Glenside is a suburb of Wellington, New Zealand. It is bounded by Tawa to the North, Churton Park to the West/South and Grenada across the motorway to the East.

Glenside was first settled in 1840.  Ngāti Toa are the mana whenua.  The area was known as "The Halfway" from 1840 until 1928.

Transport  
Middleton Road was part of the 19th-century Old Porirua Road north from Wellington.

Public transport is provided by No 60 and No 60e Metlink buses from Wellington via Johnsonville which run down Middleton Road to Tawa and Porirua.

A 2017 report said that a proposed commuter railway station near Churton Park on the Kapiti Line (and actually in Glenside) was too expensive.

Renaming
A competition was held to rename the suburb in 1928, to coincide with the opening of the Post Office. Local landowner Mrs P.C. Watts' suggestion of Glenside was selected. She felt the area was reminiscent of a Scottish glen.

The Halfway House
A halfway house is a place for travellers to rest, usually halfway between two settlements. A Halfway house was built in 1841 by Anthony and Susannah Wall. The Halfway was the halfway resting-place for travelers journeying between Wellington and Porirua along a Maori trail. The route this trail traversed from Kaiwharawhara to Porirua was to be modified and enlarged and become known as the Porirua Road.

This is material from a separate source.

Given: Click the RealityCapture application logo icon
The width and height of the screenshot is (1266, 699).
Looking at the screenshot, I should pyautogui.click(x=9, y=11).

Maori trail and Old Porirua Road
The development of the Old Porirua Road north of The Halfway halted at The Halfway due to tension between the Government Administrators and Ngāti Toa. The issues for Ngāti Toa involved questionable land purchases by Colonel Wakefield of the New Zealand Company before the signing of the Treaty of Waitangi in 1840. This resulted in the Wairau Affray  (1843), the Boulcott Farm hostilities in the Hutt Valley (1846) and the skirmish at Battle Hill (1846).

World War II Anti-tank trap
There are remains of a WW2 Tank trap, on private land near Middleton Road. At the time of building this trap the road was known as "Porirua Road". This road was the only road between Wellington and Porirua. Remnants of the tank traps were rediscovered by railway workers in 2008.

Public works camp and construction plant

A public works camp was built at Glenside to house workers building the Tawa Flat deviation of the North Island Main Trunk railway, constructed from 1924 to 1937. The northern portal of the long No 2 tunnel is at Glenside.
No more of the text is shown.